Impact: [What an attacker could achieve]

Remediation: [Specific, actionable fix for this codebase's stack]

Recommended Fix:

[Code showing the remediated version]
### Step 4: Generate the report

Assemble the full report using the template in `references/report_template.md`. The report
structure is:

1. **Header** with project name, date, languages, frameworks
2. **Executive Summary** with overall risk rating and severity totals
3. **Scope and Methodology** including limitations and secrets-handling note
4. **Risk Summary Dashboard** -- a table with all 10 categories showing finding counts
   and PASS/WARN/FAIL status
5. **Detailed Findings by Category** -- all 10 categories, each with its findings or a
   "no issues identified" note
6. **Remediation Priority Matrix** -- findings grouped by urgency (Critical/High first,
   then Medium, then Low/Informational)
7. **Appendix** -- files reviewed and standards referenced

Write the report as a Markdown file and save it.
Present it to the user using the `present_files` tool.


## Severity Classification

Apply this scale consistently across all 10 categories:

| Severity | Criteria |
|----------|----------|
| CRITICAL | Actively exploitable with low effort; leads to full system compromise, data breach, or remote code execution. Requires immediate action. |
| HIGH | Exploitable with moderate effort; leads to significant data exposure, privilege escalation, or account takeover. Address urgently. |
| MEDIUM | Requires specific conditions to exploit; limited blast radius or partial data exposure. Address in the short term. |
| LOW | Minor issue or defence-in-depth concern; requires unlikely conditions or attacker-favourable circumstances. Address as part of regular hardening. |
| INFORMATIONAL | Best practice recommendation with no direct exploitability.
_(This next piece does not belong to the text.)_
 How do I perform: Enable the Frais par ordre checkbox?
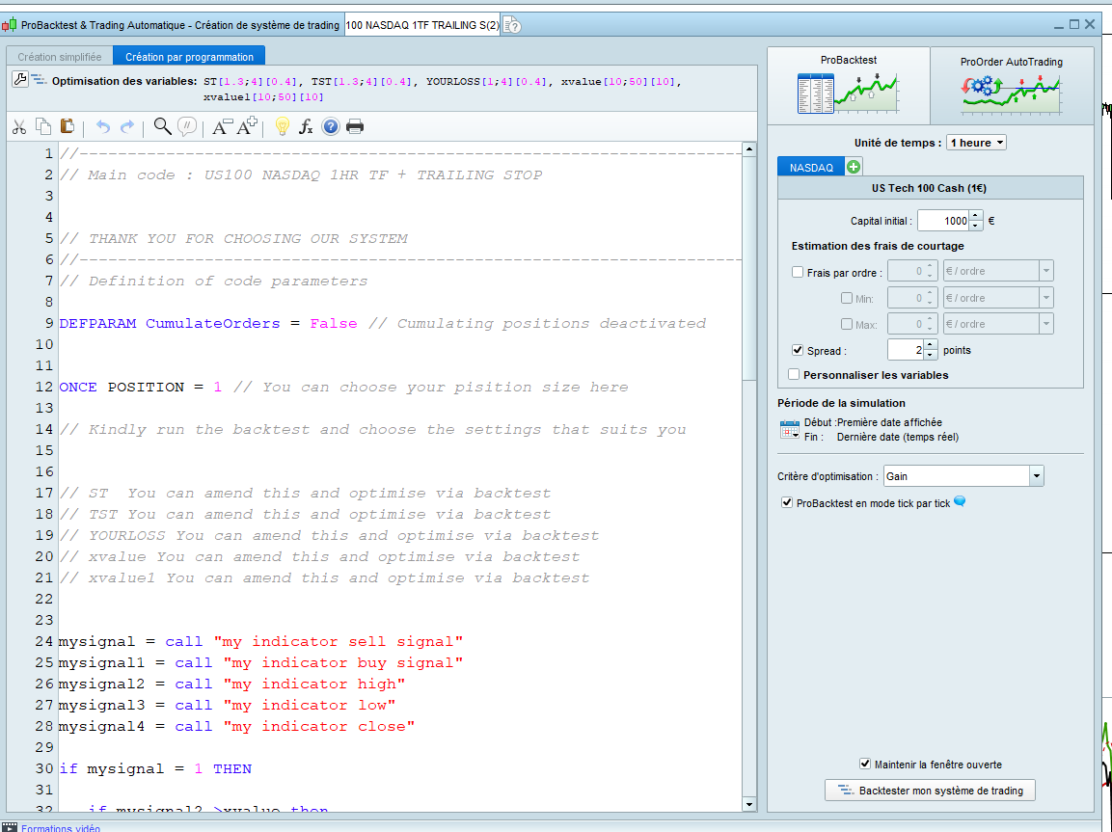point(798,272)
Consider during next refactoring cycle. |

**Status derivation for the dashboard:**
- **FAIL** = any Critical or High findings in the category
- **WARN** = Medium findings only (no Critical or High)
- **PASS** = Low/Informational only, or no findings

---

## Guiding Principles

These principles apply to every finding and remediation you produce:

1. **Context-sensitive remediations.** Never give generic advice. If the app uses Express.js,
   show Express middleware. If it uses Django, show Django decorators. Match the language,
   framework, and idioms of the codebase.

2. **Evidence-based findings only.** Every finding must cite a specific file and line range.
   No speculative or hypothetical findings. If you cannot point to the code, do not report it.
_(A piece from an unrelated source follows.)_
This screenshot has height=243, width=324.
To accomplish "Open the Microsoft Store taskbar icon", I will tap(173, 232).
3. **Defence in depth.** Where applicable, suggest layered mitigations rather than a single
   fix. For example, for injection: parameterised queries AND input validation AND output
   encoding.

4. **Least privilege.** Recommendations should always favour minimal permissions, scoped
   tokens, and restricted access.

5. **Secure defaults.** Prefer secure-by-default configurations. Flag anything that requires
   the developer to opt into security rather than opt out of it.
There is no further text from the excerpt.